In 2016, however, LockNClimb’s President and Chief Executive Officer, Jeffrey A. Green, had pleaded guilty in 2016 to offering a bribe to a U.S. Air Force official. Even though the bribe in question was for only $280 in cash, Green’s felony plea resulted in a sentence that included a mere 12 days’ confinement but 36 months of supervised release. That led, according to the Guardian, to LockNClimb’s debarment until August 2019.
After the Guardian’s initial article, a Defence Department spokesperson stated that the award “was conducted in accordance with the commonwealth procurement rules. As the procurement was for a low risk, commercial off the shelf product, it was determined that a limited tender represented the appropriate procurement method.” At the same time, the Department acknowledged that it was not aware of LockNClimb’s debarment at the time of the award.

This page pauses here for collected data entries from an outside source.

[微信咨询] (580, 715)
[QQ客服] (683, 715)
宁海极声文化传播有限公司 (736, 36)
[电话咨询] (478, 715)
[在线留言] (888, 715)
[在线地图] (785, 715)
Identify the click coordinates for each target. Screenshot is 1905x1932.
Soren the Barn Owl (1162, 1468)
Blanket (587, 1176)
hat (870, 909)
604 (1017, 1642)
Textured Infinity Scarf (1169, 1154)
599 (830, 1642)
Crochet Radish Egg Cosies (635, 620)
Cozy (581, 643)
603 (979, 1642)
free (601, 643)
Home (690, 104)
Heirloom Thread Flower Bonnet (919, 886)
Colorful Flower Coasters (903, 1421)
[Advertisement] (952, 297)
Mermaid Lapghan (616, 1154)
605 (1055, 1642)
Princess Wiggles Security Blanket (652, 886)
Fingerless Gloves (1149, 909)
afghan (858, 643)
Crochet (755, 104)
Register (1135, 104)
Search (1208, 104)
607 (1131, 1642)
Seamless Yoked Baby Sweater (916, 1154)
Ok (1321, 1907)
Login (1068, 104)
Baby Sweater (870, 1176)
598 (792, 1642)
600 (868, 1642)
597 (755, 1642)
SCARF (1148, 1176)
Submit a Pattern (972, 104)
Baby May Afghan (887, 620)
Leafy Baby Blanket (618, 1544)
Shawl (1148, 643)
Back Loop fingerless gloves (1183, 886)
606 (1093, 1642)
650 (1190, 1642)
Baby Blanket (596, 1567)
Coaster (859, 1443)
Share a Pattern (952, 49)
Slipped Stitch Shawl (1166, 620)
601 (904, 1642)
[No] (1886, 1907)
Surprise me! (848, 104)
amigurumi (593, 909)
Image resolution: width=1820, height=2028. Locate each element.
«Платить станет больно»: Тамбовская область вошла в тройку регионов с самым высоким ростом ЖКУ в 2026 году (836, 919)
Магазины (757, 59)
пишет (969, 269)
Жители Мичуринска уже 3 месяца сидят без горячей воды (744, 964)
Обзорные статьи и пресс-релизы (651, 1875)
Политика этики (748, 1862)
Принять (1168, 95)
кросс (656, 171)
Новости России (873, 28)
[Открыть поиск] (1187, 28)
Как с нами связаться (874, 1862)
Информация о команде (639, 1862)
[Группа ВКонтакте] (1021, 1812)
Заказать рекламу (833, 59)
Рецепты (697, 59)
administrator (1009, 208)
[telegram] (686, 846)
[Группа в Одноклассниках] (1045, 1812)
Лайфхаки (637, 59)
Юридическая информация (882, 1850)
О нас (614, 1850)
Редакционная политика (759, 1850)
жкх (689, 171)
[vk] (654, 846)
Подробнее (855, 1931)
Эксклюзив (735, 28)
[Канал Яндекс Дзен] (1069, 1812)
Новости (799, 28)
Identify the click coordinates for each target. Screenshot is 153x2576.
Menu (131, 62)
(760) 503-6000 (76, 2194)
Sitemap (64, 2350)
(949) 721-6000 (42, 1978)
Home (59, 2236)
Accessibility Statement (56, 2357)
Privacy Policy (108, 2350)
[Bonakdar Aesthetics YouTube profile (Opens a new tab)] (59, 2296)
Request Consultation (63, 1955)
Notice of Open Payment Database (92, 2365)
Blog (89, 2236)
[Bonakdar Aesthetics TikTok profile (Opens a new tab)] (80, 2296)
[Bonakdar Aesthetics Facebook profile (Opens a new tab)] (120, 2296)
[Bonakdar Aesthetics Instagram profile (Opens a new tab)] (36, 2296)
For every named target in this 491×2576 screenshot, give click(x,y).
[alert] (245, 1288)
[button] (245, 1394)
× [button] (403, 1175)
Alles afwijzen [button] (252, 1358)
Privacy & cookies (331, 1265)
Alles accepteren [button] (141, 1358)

Note: The Guardian commented that the Defence Department’s “lack of knowledge of the US debarment is likely to raise more questions about [its] procurement processes.” The first question, though, is what those questions should be. Certainly information about Green and LockNClimb was readily available online at the time of the award – not only through the U.S. Department of Justice’s website, as the Guardian noted, but on the U.S. Department of Defense Inspector General’s website and the U.S. Defense Procurement Fraud Debarment (DPFD) Clearinghouse, which allows contractors to check online “to promptly confirm whether potential employees have been convicted of fraud or any other felony arising out of a contract with the Department of Defense.”
At the same time, it is fair to ask what the Defence Department’s due diligence obligation was on a contract that, in the world of defense contracting, could be characterized as miniscule. If the Defence Department is to review its procurement procedures, it should consider whether to establish a risk-based due diligence process in which it consults certain predesignated public sources, such as the U.S. online resources mentioned above, for any contract, regardless of amount, and establishes enhanced due diligence for higher-value contracts.
It is also fair to ask whether, when one country has chosen to debar a particular contractor, other countries are obligated thereby to debar that same contractor without further consideration. As Professor Christopher Yukins of George Washington University Law School has stated,
cross-debarment between governments and other institutions is not yet common. Although one government may take note, and make informal inquiries, when another government or institution takes action against a contractor, generally governments are not bound by other governments’ or institutions’ debarment decisions. Assessing cross-debarment therefore requires careful consideration of potential costs and benefits. [Emphasis in original; footnotes omitted]
Australian defense officials should take those factors into account – along with the need to maintain a consistent risk-based approach in their procurement process – in deciding what lessons to draw from their experience with the LockNClimb contract.